Goal: Copy out the lines of the material verbatim, starting with the line containing "Toggle the Tank B Detergent switch" and continuing through the line containing "Action: click(737, 97)", with both of those lines included.

Material supplied:
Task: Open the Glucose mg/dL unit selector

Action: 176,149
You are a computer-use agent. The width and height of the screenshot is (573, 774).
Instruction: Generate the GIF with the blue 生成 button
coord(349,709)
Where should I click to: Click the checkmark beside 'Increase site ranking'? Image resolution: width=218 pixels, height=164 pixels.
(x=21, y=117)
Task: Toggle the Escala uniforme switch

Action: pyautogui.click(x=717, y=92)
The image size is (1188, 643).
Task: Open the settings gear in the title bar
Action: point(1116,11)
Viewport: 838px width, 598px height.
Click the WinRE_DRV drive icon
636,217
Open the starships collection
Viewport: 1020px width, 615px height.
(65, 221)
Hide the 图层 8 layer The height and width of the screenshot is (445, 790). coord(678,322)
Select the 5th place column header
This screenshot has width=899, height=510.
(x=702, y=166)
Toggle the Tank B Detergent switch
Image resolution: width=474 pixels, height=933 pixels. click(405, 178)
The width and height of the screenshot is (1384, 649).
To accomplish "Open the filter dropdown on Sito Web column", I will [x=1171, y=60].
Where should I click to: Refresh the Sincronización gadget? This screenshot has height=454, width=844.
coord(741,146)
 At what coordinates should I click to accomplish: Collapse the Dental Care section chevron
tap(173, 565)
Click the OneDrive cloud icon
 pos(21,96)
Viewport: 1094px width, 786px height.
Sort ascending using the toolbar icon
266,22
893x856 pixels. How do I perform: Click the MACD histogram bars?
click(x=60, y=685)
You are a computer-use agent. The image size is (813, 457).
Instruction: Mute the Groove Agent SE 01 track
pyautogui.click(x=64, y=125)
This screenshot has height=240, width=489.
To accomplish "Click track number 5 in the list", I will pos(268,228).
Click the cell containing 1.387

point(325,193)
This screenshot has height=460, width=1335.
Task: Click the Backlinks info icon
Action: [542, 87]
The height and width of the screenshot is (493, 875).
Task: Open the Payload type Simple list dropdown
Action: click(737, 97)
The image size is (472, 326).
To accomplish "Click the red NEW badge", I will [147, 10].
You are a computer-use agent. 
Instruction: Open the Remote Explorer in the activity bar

Task response:
Toggle the Tank B Detergent switch
Image resolution: width=474 pixels, height=933 pixels. click(405, 178)
The width and height of the screenshot is (1384, 649).
To accomplish "Open the filter dropdown on Sito Web column", I will [x=1171, y=60].
Where should I click to: Refresh the Sincronización gadget? This screenshot has height=454, width=844.
coord(741,146)
 At what coordinates should I click to accomplish: Collapse the Dental Care section chevron
tap(173, 565)
Click the OneDrive cloud icon
 pos(21,96)
Viewport: 1094px width, 786px height.
Sort ascending using the toolbar icon
266,22
893x856 pixels. How do I perform: Click the MACD histogram bars?
click(x=60, y=685)
You are a computer-use agent. The image size is (813, 457).
Instruction: Mute the Groove Agent SE 01 track
pyautogui.click(x=64, y=125)
This screenshot has height=240, width=489.
To accomplish "Click track number 5 in the list", I will pos(268,228).
Click the cell containing 1.387

point(325,193)
This screenshot has height=460, width=1335.
Task: Click the Backlinks info icon
Action: [542, 87]
The height and width of the screenshot is (493, 875).
Task: Open the Payload type Simple list dropdown
Action: click(737, 97)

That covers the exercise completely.